Only db commit on requests that change the database

webapp/titanembeds/app.py

@@ -29,7 +29,6 @@ app.config['SQLALCHEMY_TRACK_MODIFICATIONS'] = False  # Suppress the warning/no
 app.config['RATELIMIT_HEADERS_ENABLED'] = True
 app.config['SQLALCHEMY_POOL_RECYCLE'] = 100
 app.config['SQLALCHEMY_POOL_SIZE'] = 15
-app.config['SQLALCHEMY_COMMIT_ON_TEARDOWN'] = True
 app.config['RATELIMIT_STORAGE_URL'] = config["redis-uri"]
 app.config['PERMANENT_SESSION_LIFETIME'] = timedelta(days=3)
 app.config['REDIS_URL'] = config["redis-uri"]

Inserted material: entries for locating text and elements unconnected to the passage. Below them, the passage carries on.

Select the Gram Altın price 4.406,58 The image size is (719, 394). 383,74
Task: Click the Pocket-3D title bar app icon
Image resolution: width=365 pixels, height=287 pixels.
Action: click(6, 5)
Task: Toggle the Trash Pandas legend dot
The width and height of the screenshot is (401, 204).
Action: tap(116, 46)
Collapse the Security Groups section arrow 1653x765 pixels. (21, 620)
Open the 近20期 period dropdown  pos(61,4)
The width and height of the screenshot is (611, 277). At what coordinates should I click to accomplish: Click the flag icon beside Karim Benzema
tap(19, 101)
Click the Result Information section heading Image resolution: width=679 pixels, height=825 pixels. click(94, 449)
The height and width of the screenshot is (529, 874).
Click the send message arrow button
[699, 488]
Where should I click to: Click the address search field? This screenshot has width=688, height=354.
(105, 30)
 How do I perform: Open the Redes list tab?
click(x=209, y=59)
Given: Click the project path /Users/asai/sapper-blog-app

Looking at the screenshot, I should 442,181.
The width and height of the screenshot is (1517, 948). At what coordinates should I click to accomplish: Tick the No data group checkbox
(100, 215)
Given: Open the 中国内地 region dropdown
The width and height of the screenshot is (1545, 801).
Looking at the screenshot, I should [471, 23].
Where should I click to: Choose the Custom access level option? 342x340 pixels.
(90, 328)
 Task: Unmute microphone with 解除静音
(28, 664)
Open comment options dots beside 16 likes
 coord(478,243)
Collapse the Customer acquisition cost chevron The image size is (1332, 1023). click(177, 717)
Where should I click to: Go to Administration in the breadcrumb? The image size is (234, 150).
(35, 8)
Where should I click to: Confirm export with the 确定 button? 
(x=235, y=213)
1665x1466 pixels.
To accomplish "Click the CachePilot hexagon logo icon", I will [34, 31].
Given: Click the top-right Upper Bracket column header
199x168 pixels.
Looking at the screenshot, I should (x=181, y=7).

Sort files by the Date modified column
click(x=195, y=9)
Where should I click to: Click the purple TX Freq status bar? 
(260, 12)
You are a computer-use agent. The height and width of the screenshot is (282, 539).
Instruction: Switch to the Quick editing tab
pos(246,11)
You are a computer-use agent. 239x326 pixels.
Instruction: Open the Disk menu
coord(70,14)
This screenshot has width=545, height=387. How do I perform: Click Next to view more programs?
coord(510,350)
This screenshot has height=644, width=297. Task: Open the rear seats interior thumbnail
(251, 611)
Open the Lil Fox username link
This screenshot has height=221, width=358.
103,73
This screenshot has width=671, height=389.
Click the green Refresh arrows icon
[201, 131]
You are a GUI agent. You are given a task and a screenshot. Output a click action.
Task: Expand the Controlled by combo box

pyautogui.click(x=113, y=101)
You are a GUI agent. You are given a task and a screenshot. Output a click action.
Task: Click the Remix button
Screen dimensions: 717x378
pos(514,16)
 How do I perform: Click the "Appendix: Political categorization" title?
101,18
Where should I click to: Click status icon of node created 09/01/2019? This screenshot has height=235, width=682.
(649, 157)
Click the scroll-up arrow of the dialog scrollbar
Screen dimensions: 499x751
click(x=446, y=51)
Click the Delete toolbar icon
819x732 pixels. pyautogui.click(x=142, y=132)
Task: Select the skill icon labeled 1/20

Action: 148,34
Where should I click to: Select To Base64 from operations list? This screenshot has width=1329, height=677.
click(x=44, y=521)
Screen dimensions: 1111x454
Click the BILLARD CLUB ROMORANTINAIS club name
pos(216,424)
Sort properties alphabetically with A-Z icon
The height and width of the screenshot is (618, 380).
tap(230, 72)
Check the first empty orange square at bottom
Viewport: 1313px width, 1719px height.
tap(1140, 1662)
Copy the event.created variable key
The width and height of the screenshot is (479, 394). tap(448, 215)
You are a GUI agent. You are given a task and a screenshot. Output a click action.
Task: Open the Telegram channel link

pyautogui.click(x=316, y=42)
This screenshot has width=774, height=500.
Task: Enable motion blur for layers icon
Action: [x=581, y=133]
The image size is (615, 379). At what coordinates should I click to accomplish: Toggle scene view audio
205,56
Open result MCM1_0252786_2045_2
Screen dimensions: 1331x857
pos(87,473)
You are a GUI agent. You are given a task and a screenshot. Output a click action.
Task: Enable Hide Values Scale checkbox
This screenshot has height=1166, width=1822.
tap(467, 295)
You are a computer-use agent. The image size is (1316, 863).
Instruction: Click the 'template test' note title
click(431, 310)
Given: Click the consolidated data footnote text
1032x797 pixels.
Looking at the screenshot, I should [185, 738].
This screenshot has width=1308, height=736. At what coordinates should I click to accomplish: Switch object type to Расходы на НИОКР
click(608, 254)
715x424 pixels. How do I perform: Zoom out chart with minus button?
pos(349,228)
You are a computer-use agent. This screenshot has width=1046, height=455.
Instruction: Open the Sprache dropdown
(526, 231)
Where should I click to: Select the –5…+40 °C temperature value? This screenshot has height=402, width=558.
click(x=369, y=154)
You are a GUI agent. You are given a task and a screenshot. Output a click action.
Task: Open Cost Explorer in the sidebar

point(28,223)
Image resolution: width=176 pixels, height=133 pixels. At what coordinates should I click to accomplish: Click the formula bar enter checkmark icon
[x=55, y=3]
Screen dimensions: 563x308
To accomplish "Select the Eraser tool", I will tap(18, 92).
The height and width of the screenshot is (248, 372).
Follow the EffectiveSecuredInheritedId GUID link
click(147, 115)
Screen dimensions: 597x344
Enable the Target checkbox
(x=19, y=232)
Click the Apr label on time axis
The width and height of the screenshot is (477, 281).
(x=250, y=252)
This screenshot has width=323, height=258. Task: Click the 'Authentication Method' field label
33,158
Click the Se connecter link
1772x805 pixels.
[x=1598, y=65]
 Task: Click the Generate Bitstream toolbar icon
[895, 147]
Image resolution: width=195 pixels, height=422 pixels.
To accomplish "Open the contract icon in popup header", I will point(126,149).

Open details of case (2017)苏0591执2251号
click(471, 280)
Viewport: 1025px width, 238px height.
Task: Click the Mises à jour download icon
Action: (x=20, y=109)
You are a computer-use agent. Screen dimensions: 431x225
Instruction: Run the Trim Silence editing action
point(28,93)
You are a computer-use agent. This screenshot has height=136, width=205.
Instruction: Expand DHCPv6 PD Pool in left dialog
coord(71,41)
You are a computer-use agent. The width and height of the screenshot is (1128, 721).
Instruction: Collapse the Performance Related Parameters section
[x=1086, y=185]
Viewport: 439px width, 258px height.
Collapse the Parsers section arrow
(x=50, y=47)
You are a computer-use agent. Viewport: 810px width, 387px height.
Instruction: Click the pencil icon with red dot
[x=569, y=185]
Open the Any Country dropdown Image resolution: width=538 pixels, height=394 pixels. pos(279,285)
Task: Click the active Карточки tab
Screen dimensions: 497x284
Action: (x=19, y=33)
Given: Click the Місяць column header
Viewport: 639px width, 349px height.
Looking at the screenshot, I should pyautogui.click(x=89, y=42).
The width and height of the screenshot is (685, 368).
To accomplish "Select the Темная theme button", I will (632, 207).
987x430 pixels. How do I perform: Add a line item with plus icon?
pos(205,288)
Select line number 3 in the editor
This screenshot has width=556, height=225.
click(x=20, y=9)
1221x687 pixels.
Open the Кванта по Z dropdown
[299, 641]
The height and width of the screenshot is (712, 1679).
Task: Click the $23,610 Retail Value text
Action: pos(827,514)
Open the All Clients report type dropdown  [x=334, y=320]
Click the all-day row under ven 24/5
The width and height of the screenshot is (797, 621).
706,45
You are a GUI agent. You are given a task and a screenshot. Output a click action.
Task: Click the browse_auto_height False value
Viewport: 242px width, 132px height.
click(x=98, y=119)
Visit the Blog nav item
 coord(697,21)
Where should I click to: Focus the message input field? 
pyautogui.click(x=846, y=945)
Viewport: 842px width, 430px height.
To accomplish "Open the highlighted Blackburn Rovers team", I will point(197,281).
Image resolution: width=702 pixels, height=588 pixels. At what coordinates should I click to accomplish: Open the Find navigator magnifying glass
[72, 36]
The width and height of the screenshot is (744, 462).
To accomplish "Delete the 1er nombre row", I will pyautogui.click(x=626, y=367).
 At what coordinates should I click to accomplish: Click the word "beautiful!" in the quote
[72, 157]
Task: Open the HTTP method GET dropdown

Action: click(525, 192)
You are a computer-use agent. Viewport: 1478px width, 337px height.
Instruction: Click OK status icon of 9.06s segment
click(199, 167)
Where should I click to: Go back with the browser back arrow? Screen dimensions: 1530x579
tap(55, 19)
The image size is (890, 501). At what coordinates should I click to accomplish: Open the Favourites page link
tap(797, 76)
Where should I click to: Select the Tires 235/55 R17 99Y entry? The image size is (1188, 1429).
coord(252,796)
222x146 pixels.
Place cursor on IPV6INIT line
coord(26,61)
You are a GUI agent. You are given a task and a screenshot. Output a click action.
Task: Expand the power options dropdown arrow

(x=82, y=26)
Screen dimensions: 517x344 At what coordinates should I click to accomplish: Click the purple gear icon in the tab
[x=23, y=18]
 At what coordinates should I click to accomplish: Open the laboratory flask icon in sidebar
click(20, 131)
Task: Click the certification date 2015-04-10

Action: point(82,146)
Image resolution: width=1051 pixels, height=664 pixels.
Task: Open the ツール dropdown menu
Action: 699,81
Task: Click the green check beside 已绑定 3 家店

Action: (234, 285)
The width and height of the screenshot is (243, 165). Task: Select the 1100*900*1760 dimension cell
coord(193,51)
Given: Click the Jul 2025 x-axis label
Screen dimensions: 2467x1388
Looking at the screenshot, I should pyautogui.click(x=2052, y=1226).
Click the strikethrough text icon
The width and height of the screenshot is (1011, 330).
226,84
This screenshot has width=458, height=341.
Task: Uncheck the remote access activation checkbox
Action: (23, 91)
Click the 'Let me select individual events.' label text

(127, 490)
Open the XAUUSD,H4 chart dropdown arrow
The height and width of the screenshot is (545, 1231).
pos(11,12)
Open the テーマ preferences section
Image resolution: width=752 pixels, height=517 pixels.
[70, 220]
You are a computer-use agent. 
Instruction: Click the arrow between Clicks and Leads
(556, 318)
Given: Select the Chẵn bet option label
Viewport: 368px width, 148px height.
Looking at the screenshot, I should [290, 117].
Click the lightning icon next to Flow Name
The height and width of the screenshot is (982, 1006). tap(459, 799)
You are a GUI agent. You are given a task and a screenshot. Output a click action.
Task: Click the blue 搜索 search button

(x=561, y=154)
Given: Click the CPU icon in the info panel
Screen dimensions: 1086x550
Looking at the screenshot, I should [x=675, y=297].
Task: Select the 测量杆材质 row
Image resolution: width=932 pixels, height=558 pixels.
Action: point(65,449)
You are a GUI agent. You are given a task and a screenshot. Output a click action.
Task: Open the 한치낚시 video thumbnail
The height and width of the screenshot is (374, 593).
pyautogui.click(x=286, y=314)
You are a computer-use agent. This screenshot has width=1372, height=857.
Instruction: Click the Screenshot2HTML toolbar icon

webapp/titanembeds/blueprints/admin/admin.py

@@ -68,6 +68,7 @@ def cosmetics_post():
             badges = []
         user.badges = json.dumps(badges)
     db.session.add(user)
+    db.session.commit()
     return ('', 204)
 
 @admin.route("/cosmetics", methods=["DELETE"])
@@ -80,6 +81,7 @@ def cosmetics_delete():
     if not entry:
         abort(409)
     db.session.delete(entry)
+    db.session.commit()
     return ('', 204)
 
 @admin.route("/cosmetics", methods=["PATCH"])
@@ -108,6 +110,7 @@ def cosmetics_patch():
         if badges == [""]:
             badges = []
         entry.badges = json.dumps(badges)
+    db.session.commit()
     return ('', 204)
     
 def prepare_guild_members_list(members, bans):
@@ -204,6 +207,7 @@ def update_administrate_guild(guild_id):
     if guest_icon != None and guest_icon.strip() == "":
         guest_icon = None
     db_guild.guest_icon = guest_icon
+    db.session.commit()
     emit("guest_icon_change", {"guest_icon": guest_icon if guest_icon else url_for('static', filename='img/titanembeds_square.png')}, room="GUILD_"+guild_id, namespace="/gateway")
     return jsonify(
         guild_id=db_guild.guild_id,
@@ -262,6 +266,7 @@ def post_titan_tokens():
     if get_titan_token(user_id) != -1:
         abort(409)
     set_titan_token(user_id, amount, "NEW VIA ADMIN [{}]".format(str(reason)))
+    db.session.commit()
     return ('', 204)
 
 @admin.route("/tokens", methods=["PATCH"])
@@ -275,6 +280,7 @@ def patch_titan_tokens():
     if get_titan_token(user_id) == -1:
         abort(409)
     set_titan_token(user_id, amount, "MODIFY VIA ADMIN [{}]".format(str(reason)))
+    db.session.commit()
     return ('', 204)
 
 @admin.route("/disabled_guilds", methods=["GET"])
@@ -290,6 +296,7 @@ def post_disabled_guilds():
         abort(409)
     guild = DisabledGuilds(guild_id)
     db.session.add(guild)
+    db.session.commit()
     return ('', 204)
 
 @admin.route("/disabled_guilds", methods=["DELETE"])
@@ -300,6 +307,7 @@ def delete_disabled_guilds():
         abort(409)
     guild = db.session.query(DisabledGuilds).filter(DisabledGuilds.guild_id == guild_id).first()
     db.session.delete(guild)
+    db.session.commit()
     return ('', 204)
 
 @admin.route("/custom_css", methods=["GET"])
@@ -344,6 +352,7 @@ def edit_custom_css_post(css_id):
     dbcss.css = css
     dbcss.css_variables = variables
     dbcss.css_var_bool = variables_enabled
+    db.session.commit()
     return jsonify({"id": dbcss.id})
     
 @admin.route("/custom_css/edit/<css_id>", methods=["DELETE"])
@@ -353,6 +362,7 @@ def edit_custom_css_delete(css_id):
     if not dbcss:
         abort(404)
     db.session.delete(dbcss)
+    db.session.commit()
     return jsonify({})
 
 @admin.route("/custom_css/new", methods=["GET"])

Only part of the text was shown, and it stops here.